Gambling regulators in Nigeria recently announced that they would start issuing remote licences to offshore operators that wish to offer their services to Nigerian players. This would allow such companies to legally do business in Nigeria without having a physical presence in the country.

Apart from being permitted to legally provide gambling services to Nigerians, these companies would also be able to advertise their products in the print media and via affiliate marketing platforms if they own this remote licence permit.

“We are welcoming all responsible offshore gaming operators to apply for a remote operator permit as long as they pass all the relevant criteria including full AML screening and responsible gaming practices”

– said Lanre Gbajabiamila, Director-General of the National Lottery Regulatory Commission.

Based on this new system, any gambling operator that wants the remote permit would have to pay an initial fee of USD 100,000, followed by a sum of USD 50,000 in each of the next four years.

Remote operators would also be mandated to pay tax to the government, via the Sentinel system provided by UK-based company, E-Technologies Global Limited. The Sentinel system allows payment providers to deduct tax at the point of transaction and immediately pass on the money to the national treasury.

All of these look great on first viewing, but is it really the best way to go?

To be fair, the fact that Nigeria is thinking about extracting more revenue from offshore operators is a positive thing. Because of Nigeria’s vague laws on sports betting, especially online betting, offshore operators have been freely rendering their services to Nigerian customers over the internet without having to pay any form of tax or invest any of their revenue into the country.

They have basically been syphoning money away from Nigeria, further weakening our already dire economy. The remote gambling licence will go a long way in addressing this. However, not everyone is on board with this new system.

Chief Executive Officer of the Lagos State Lottery and Gaming Authority, Bashir Abiola Are, has not been impressed with the idea.

The Lagos State Gaming chief insists that the federal body does not have the constitutional right to issue betting licences without the consent of the state bodies.

“The state gaming regulators are also against it because we believe it is under our purview constitutionally and you cannot issue remote gaming licences to foreign operators without our consent. Even if you have to do it, you do it on our behalf. We have to give you permission to do it” – he said.

This has further brought to light the on-going feud between the federal regulator- the National Lottery Regulatory Commission- and the state bodies.

Until both parties somehow reach a compromise, there will always be proposals and counter-proposals from both ends without any meaningful resolutions.

Perhaps, Nigeria would be better off emulating the Kenyan system, which has a uniform regulatory body for sports betting all through the country. While Nigerian bookies may have multiple licences from the federal and state authorities, betting sites in Kenya are all registered with the supreme body- Betting Control and Licensing Board.

Also, Are believes that issuing licences without mandating the operators to have physical presence in the country would be detrimental to the development of the Nigerian gambling industry; and to the country as a whole.

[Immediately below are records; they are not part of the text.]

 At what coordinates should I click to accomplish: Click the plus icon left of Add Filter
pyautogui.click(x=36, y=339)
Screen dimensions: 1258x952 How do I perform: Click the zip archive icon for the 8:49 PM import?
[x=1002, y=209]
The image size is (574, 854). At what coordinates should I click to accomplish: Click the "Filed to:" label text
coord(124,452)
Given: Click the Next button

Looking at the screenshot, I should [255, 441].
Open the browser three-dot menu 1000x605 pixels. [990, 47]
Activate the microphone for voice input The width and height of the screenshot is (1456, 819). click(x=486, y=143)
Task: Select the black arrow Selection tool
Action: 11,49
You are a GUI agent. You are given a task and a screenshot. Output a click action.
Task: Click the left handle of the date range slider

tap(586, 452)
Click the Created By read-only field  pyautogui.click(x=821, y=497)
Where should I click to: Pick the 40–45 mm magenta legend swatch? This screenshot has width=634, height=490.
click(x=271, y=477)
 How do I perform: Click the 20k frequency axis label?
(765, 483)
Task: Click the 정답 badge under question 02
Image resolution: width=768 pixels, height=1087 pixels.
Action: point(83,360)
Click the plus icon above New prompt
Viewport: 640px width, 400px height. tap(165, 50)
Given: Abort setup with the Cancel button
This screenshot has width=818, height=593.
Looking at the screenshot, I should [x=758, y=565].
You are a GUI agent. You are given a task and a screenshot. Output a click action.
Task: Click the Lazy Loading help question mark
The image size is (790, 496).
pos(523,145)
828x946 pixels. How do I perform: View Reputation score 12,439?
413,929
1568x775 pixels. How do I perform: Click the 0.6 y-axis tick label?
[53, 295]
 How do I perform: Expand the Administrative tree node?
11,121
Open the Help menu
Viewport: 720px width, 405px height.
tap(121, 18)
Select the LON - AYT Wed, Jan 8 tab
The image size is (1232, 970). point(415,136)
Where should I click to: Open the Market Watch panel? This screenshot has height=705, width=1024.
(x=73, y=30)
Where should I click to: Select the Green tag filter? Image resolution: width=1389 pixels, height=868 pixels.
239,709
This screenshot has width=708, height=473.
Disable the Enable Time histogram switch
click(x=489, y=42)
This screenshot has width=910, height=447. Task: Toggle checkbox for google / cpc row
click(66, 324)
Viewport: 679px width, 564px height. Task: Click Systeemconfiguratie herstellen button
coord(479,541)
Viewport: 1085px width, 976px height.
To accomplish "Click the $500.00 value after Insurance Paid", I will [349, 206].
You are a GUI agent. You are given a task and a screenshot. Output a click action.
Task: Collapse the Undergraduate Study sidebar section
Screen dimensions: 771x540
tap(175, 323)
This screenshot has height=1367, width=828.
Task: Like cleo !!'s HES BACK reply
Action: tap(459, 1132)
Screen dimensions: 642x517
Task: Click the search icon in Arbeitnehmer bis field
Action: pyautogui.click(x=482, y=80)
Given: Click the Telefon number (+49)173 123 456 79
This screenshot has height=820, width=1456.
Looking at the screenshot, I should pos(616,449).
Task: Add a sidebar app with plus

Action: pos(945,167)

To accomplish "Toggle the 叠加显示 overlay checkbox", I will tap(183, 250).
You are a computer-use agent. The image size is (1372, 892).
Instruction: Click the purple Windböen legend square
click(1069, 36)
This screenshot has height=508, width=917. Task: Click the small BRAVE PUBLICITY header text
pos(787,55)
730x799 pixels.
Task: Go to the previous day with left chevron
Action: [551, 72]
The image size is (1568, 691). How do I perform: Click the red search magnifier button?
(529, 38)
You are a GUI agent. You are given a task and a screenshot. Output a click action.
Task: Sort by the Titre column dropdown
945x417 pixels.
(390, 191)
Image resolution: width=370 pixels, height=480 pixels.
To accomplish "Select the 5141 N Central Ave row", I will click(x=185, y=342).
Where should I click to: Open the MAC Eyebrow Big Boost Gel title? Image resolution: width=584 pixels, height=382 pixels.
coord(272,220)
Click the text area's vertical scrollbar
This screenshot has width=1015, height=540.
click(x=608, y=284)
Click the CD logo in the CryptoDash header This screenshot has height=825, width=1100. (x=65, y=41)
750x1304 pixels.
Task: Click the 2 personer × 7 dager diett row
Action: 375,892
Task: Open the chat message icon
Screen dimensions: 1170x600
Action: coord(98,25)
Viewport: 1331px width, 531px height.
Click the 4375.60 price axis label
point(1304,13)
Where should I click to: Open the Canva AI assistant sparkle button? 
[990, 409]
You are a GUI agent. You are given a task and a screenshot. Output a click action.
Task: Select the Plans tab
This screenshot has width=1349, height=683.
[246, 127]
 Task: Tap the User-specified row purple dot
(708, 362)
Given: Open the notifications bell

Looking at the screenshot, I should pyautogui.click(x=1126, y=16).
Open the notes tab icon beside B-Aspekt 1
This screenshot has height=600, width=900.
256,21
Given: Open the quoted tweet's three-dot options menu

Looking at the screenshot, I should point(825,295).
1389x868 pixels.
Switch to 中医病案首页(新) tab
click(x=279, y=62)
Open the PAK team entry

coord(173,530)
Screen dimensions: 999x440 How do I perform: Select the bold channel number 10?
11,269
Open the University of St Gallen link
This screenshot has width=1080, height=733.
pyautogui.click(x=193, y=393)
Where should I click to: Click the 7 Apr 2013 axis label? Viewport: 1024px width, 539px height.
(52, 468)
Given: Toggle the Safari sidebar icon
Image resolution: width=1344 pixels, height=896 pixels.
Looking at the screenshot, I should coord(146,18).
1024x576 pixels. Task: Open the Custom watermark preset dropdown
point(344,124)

“You are telling them they don’t have to invest locally; that they can just pay some peanuts and make huge amounts of money. There will be capital flight, but no development”.

“All these companies that you want to grant offshore licences to are not based in Nigeria. What we need is a lot of local content so that we can grow the sector within and we can export. Our people are capable when you give them the platform” – he continued.

Are does make a great point here. By having a physical presence in Nigeria, gambling operators would not just boost the development of the industry in the country, they would also offer other economic benefits such as creating more job opportunities for Nigerian youths.

While the remote licensing system has its positives, it is perhaps better for Nigeria if these international companies are also compelled to have offices and shops in Nigeria before being allowed to legally operate in the country.